So PLEASE, if you’ve had it on your ‘to-do’ list for ages, and keep letting it slide; if you’ve made a draft but haven’t signed it; if you wrote one 10 years ago before you had kids; if you’ve gotten married/divorced/been widowed; if 5 years has gone by and you haven’t reviewed it since then… PLEASE PLEASE PLEASE put a morning or afternoon aside this holidays to do it.

Because I can promise you this: procrastination never wins, costs can be kept minimal, and you ARE going to die.

There are many websites to give you advice on compiling your Will, suitable to your country and circumstances. Be kind to your loved ones: make your wishes clear to them, and for them. Choose your two executors wisely; exchange contact details between them. Distribute copies. Tell people you’ve done so. And review every 3 years.

It’s really that simple, to ease the stress on the ones you leave behind.

Simple yet profound.

6 gifts from Dad, 6 years since he died

My dear friend Shane was a solid support for me in the years after Dad died; he’d call regularly, and listen to me as I struggled or thrived. He was very present and generous, plus unfailingly sympathetic. Then his Dad Frank died.
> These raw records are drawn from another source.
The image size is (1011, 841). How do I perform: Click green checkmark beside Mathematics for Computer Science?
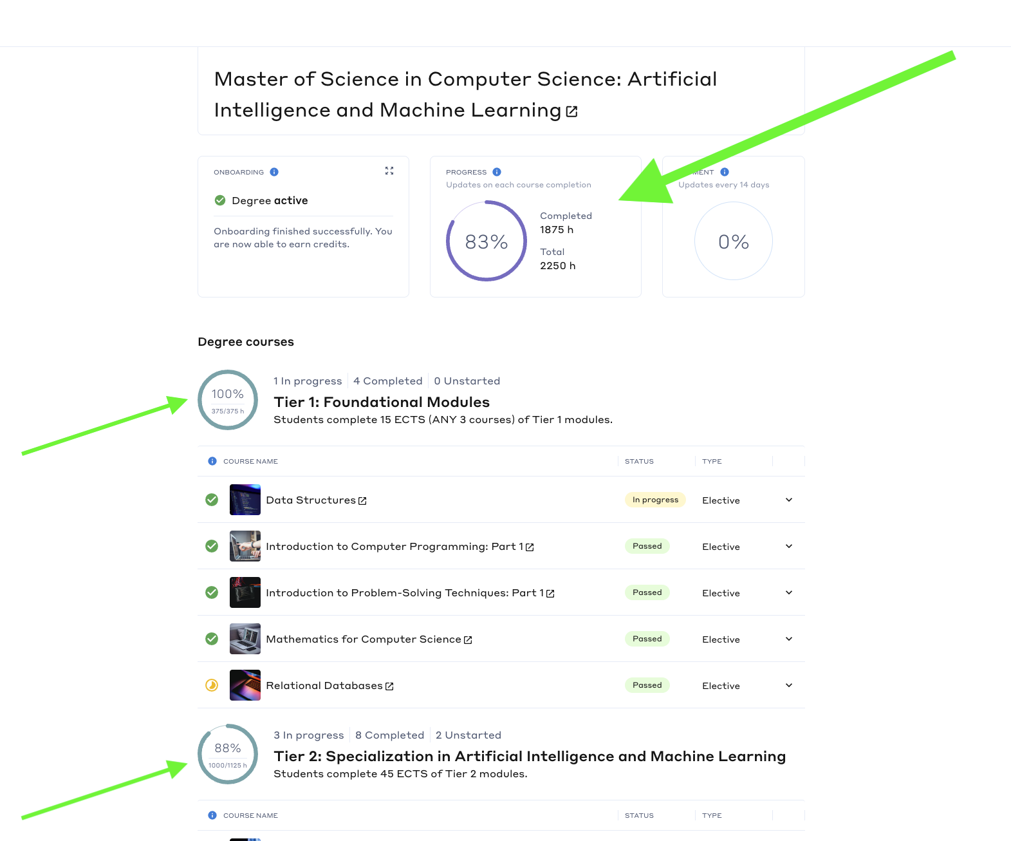(x=212, y=639)
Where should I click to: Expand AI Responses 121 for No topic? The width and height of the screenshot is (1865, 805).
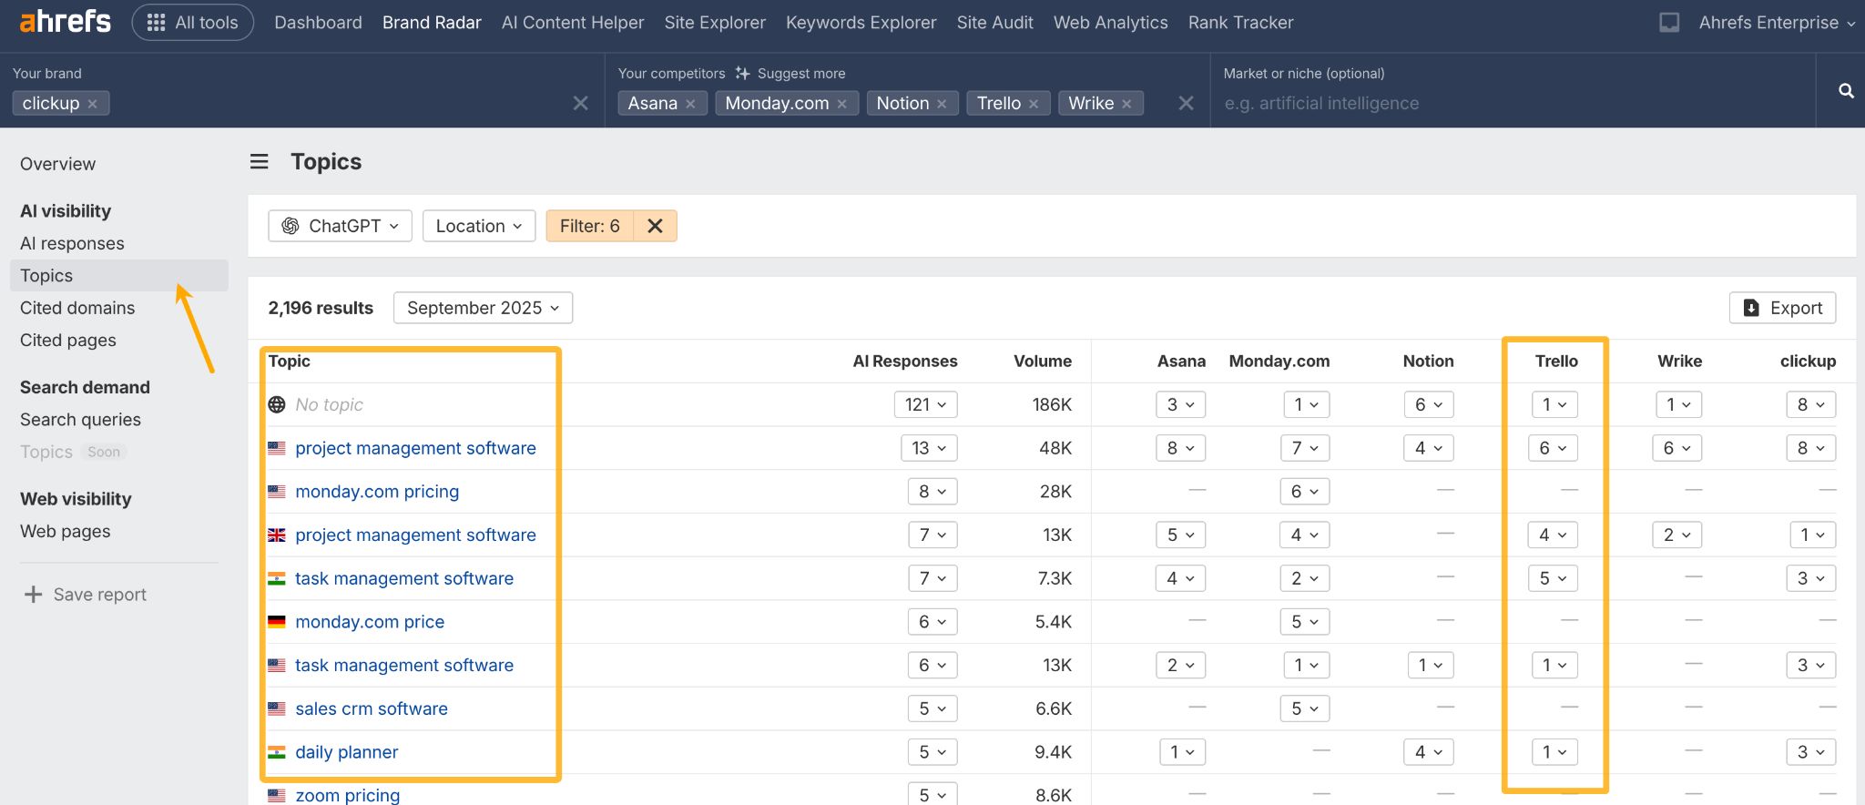pos(925,404)
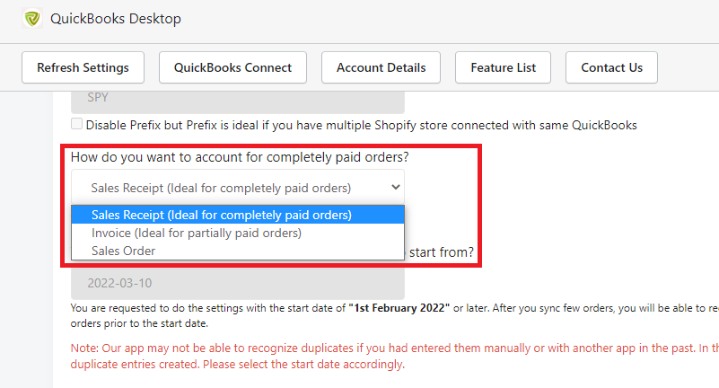Open the QuickBooks Connect page
The width and height of the screenshot is (719, 388).
[233, 67]
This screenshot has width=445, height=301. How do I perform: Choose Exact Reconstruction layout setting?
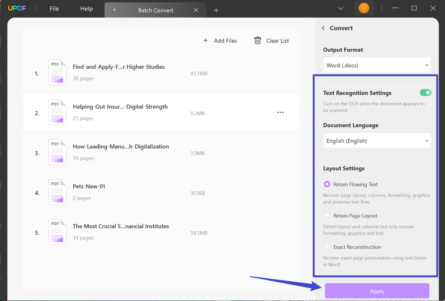click(x=327, y=247)
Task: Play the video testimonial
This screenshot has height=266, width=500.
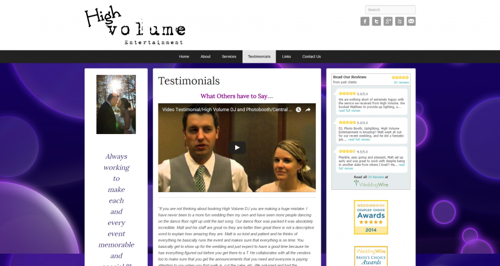Action: click(237, 148)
I drove across country to the funeral, and we celebrated the times of a simple man who’d lived a good life, respected in church, happily married, and whistling to himself contentedly right until the end, eating nothing but desserts.
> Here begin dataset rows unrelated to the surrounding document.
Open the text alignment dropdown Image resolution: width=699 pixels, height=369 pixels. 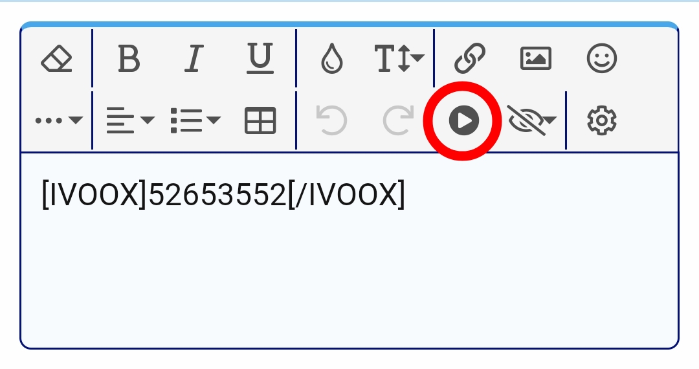[x=130, y=120]
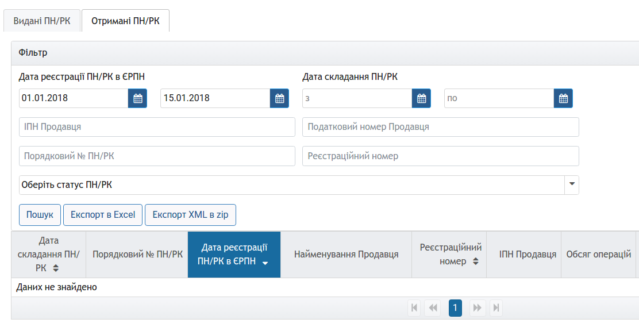Viewport: 639px width, 323px height.
Task: Select the Отримані ПН/РК tab
Action: [x=125, y=21]
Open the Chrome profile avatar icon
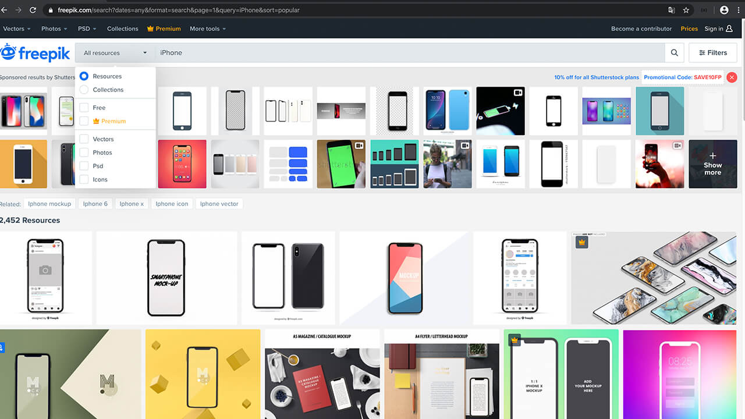The height and width of the screenshot is (419, 745). (x=724, y=10)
Shane called me about a month later and said ‘I know I was there for you when your Dad died, but I’m ringing to say I actually had no idea what it was truly like did I?’ I kinda laughed and replied ‘I feel as though I went to live on another planet; the exact same style as this one, but for people who’ve lost their fathers. I’ve just been living there alone, waiting for my friends to join me one by one… So welcome, I guess.’ We laughed a sad laugh together, and another layer of our bond was laid down- the silver lining from our losses.

Now another close friend Pete is sitting beside his father as he approaches death; I’m holding them both in my thoughts, although I’ve never met his Dad. And again I’m readying a welcome to the new planet, the slightly blue planet, the sometimes-triggering-small-child-lost planet.
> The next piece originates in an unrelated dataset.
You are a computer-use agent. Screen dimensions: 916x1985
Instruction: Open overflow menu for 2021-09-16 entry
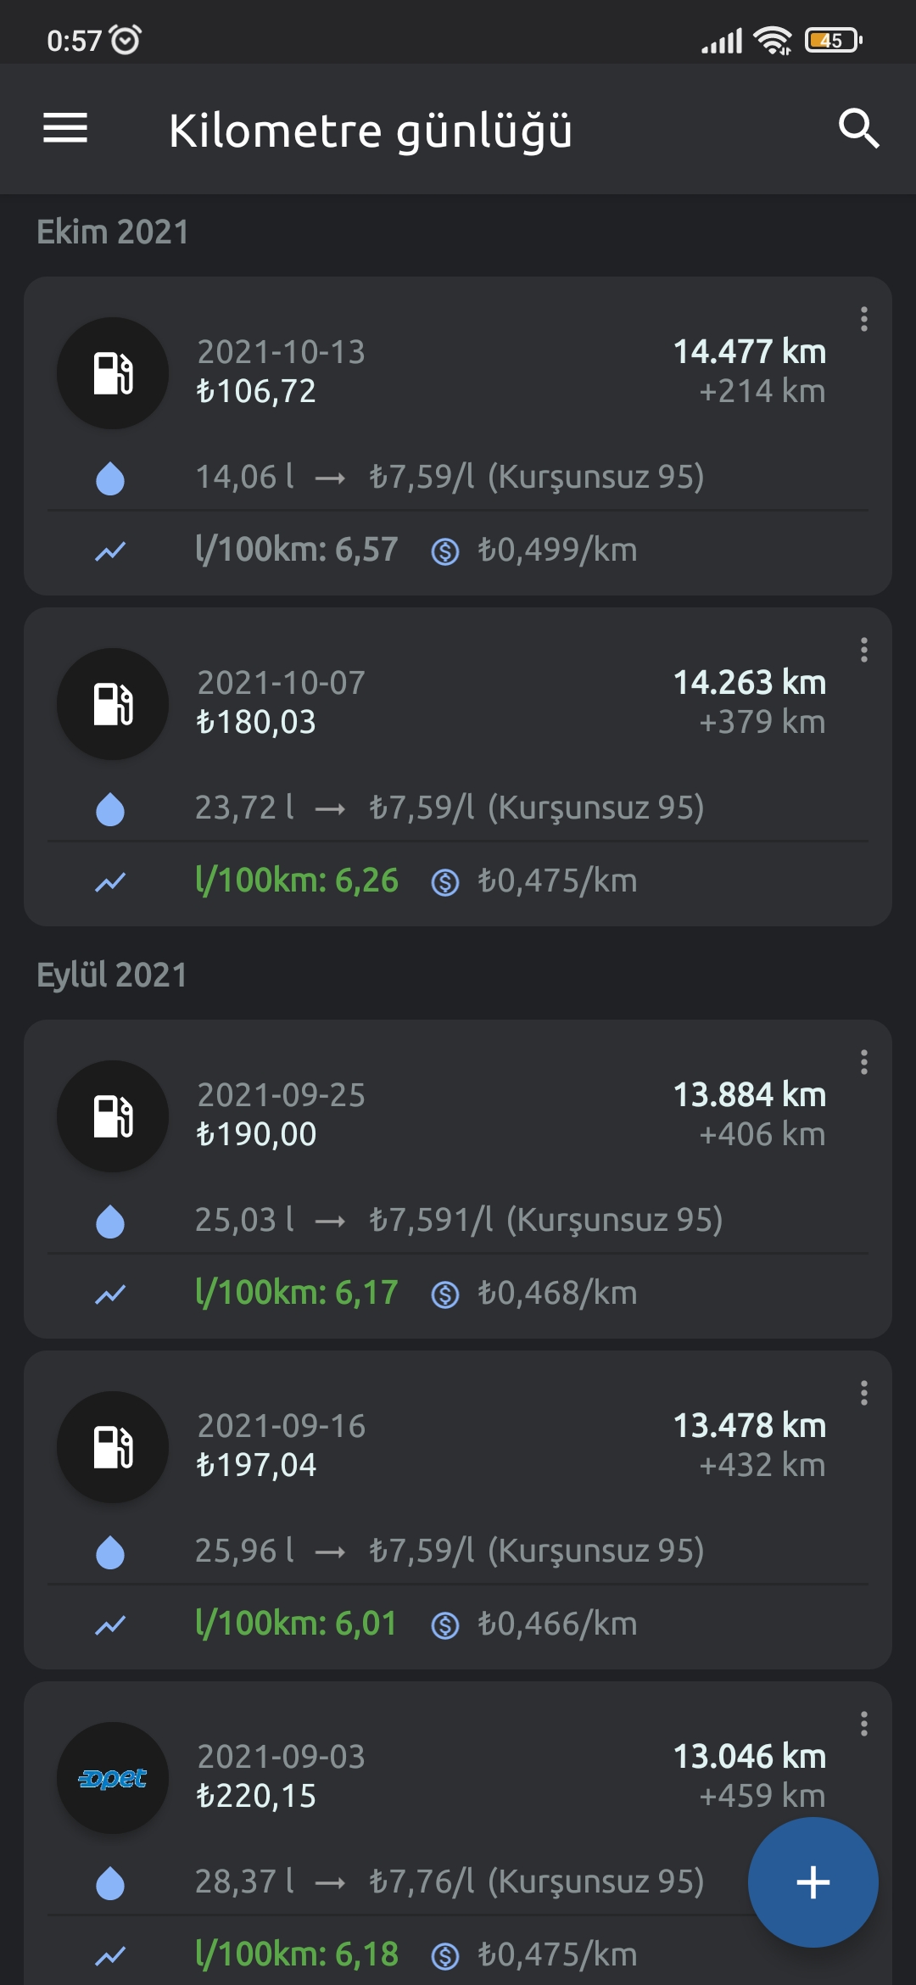[863, 1394]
Today is the sixth year since my Dad passed on, and they definitely get easier. Not easy, but easier. This morning I went for my usual neighbourhood walk, listening to music while admiring people’s gardens, and I began to think about what Dad’s taught me since he left. I’ve certainly learnt about Resilience, and that Time really does heal all wounds, but here are my top six gifts from Dad, and I hope they resonate for you, dear readers who’ve lost loved ones, or inspire you to reflect on your own:

1. Acceptance/surrender/gratitude– It’s a cliché, but it’s true. We are all dying, and grief is as much of a guarantee in life as the good fun stuff like weddings, babies, and birthdays. The struggle for acceptance of loss can be short or long, easy or strong, but at some point, Life goes on without your beloved. You laugh again, you cry less, you stop thinking about them every day. Now, I reckon I only check in with Dad once a week or so, maybe less if I’m really busy. I’ve accepted his mortality, and thus my own. To surrender to that means I pay more attention to every day, every pleasure, every sunset. It means I have an up-to-date Will, that I take good care of my health, both physical and mental, and that I’m grateful for almost every day, even the shitty ones when I have to do my tax, or go to the dentist.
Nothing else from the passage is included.